DOCUMENT TEXT:

— begin —

P2L5: Thread Performance Considerations #

Which Threading Model Is Better? #

Depends on the matrix we used to evaluate.
review the quiz

Are Threads Useful? #

Threads are useful because:
1. parallelization: speed up the execution.
2. specialization: hot cache
3. efficiency. lower memory requirements and are cheaper to synchronize
  1. Threads are useful even on a single CPU because they allow us to hide latency of I/O operations.
How to measure things are useful?
- a matrix multiply application: raw execution time
- web service application: throughput(requests/s) or response time
- hardware chip: overall utilization increase
- for any these matrix, we might care: average value or max/min value, or a certain percentage.
- To evaluate or determine whether things are useful, it is important to determine the properties that we care. We can such properties matrices.

Performance Metrics #

There are lots of useful matrices. we have discussed:
- execution time, throughput, request time, CPU utilization
Some others:
- wait time: how long a job waited to start executing.
- platform efficiency: how well resources are utilized.
- performance per dollar/watt
- percentage of SLA violation:
In summary we want measurable quantities that obtained from
- experiments with real software deployment, real machines, real workload.
- these experimental settings are testbed.
So are threads useful?
- It depends.

— end —

RAW DATA:
— begin —

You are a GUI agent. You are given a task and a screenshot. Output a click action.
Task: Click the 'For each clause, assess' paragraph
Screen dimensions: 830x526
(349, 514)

— end —

YOUR TASKS:
1 – Rewrite the stretch of the thread performance notes from "- To evaluate" through "machines, real workload.", swapping "matrices" for "metrics".
2 – List the metrics that the thread performance notes give under "Some others".

CORRECT ANSWERS:
1 –
- To evaluate or determine whether things are useful, it is important to determine the properties that we care. We can such properties metrics.

Performance Metrics #

There are lots of useful metrics. we have discussed:
- execution time, throughput, request time, CPU utilization
Some others:
- wait time: how long a job waited to start executing.
- platform efficiency: how well resources are utilized.
- performance per dollar/watt
- percentage of SLA violation:
In summary we want measurable quantities that obtained from
- experiments with real software deployment, real machines, real workload.

2 –
- wait time
- platform efficiency
- performance per dollar/watt
- percentage of SLA violation